Dataset excerpts
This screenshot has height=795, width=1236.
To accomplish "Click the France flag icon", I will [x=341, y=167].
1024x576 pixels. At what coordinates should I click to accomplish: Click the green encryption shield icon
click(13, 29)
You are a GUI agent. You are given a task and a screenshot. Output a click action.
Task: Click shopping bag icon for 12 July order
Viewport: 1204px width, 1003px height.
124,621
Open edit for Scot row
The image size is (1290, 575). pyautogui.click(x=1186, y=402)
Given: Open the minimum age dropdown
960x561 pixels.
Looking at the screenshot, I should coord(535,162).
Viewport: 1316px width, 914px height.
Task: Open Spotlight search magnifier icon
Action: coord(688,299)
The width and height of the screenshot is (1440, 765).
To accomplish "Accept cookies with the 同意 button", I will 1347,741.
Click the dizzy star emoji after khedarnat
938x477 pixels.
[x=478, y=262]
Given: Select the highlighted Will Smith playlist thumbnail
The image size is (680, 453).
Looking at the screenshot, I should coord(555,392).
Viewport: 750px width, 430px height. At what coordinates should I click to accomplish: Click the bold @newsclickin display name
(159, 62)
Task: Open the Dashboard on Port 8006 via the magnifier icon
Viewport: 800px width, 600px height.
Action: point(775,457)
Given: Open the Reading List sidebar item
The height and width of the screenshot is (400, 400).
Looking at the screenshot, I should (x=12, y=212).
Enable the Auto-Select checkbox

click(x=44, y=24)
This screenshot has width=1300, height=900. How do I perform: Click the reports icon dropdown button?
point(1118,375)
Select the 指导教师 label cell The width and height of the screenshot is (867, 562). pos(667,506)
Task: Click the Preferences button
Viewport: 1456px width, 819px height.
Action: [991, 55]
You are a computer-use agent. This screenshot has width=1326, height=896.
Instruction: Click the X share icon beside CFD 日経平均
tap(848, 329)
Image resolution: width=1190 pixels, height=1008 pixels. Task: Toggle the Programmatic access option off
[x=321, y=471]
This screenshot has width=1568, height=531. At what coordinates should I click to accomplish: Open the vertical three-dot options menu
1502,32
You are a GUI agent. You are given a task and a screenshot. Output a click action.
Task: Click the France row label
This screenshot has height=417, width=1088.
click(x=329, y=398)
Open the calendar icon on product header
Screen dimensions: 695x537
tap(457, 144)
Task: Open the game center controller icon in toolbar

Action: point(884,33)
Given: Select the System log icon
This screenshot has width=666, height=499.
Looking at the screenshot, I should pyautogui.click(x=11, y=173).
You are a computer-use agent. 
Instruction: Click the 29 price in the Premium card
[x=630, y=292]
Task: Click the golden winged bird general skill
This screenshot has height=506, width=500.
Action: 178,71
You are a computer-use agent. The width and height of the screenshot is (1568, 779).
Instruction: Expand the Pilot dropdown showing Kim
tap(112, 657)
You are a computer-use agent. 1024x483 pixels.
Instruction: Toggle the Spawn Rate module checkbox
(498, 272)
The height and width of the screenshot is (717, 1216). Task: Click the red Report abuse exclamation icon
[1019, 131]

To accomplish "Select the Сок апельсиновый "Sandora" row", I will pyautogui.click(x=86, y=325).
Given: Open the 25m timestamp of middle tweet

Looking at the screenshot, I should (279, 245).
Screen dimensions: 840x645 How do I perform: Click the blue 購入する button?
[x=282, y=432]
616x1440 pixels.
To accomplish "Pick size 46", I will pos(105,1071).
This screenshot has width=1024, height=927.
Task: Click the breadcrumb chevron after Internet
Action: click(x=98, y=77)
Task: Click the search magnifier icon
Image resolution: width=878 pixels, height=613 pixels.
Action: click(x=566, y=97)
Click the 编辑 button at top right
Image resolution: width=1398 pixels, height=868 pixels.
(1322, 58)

### Problem requirements
Only a number should be returned: the count of lines above that include "France".

### Answer to this exercise
2